Task
Isolate every line in the data with the string "that" and copy it.

Provided entries
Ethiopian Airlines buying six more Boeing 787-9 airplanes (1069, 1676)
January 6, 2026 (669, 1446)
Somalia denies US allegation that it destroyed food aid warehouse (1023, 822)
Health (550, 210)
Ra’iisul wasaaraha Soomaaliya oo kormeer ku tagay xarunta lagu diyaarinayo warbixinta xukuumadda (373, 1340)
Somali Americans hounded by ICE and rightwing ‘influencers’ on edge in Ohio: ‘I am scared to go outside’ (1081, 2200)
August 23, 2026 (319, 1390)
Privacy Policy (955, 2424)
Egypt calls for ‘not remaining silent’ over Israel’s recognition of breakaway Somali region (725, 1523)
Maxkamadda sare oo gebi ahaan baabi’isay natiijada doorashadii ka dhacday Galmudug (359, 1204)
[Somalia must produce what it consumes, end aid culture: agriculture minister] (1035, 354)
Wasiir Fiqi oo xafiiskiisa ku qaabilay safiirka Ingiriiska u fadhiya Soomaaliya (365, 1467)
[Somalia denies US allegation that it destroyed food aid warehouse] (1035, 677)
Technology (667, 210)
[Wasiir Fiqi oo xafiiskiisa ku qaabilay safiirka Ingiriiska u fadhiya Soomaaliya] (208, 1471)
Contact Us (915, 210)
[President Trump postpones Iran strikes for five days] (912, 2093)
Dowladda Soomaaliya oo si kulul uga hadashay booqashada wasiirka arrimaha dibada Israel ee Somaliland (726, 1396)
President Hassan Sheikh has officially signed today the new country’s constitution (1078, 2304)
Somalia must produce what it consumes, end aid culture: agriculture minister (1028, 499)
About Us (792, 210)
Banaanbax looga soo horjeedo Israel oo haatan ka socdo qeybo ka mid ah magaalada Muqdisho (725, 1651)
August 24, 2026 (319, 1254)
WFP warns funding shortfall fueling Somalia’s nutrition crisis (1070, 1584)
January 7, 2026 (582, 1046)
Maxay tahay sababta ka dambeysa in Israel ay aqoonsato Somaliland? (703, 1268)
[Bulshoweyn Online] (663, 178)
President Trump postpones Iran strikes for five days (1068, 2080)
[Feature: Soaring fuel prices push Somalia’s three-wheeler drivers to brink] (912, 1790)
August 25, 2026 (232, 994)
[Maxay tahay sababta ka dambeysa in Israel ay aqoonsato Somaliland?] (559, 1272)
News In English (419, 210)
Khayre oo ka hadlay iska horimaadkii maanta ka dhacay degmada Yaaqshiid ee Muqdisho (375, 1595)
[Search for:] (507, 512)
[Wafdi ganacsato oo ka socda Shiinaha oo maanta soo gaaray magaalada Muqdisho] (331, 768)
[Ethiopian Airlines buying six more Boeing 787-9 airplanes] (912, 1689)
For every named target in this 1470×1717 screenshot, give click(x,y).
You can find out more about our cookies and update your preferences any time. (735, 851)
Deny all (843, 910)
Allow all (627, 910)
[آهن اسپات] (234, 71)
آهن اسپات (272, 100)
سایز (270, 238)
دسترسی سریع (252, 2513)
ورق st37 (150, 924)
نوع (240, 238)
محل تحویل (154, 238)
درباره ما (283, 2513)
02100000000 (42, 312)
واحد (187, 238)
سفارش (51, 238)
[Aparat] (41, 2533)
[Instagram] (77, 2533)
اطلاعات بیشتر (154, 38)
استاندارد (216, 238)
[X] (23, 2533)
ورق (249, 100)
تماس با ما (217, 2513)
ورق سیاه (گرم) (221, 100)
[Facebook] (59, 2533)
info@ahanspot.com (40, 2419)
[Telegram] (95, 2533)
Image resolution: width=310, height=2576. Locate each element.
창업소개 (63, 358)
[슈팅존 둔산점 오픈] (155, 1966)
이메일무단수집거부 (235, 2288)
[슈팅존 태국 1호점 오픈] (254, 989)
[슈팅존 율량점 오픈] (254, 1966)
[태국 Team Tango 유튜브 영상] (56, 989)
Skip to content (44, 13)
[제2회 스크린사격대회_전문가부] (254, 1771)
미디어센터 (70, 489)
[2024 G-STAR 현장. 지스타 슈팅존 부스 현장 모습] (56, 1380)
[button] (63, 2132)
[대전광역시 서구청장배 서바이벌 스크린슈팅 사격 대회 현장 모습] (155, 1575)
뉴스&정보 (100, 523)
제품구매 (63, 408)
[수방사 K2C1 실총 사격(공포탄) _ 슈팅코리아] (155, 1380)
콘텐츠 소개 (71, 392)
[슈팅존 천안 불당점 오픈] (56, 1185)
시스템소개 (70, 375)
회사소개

Your response
Somalia denies US allegation that it destroyed food aid warehouse (1023, 822)
[Somalia denies US allegation that it destroyed food aid warehouse] (1035, 677)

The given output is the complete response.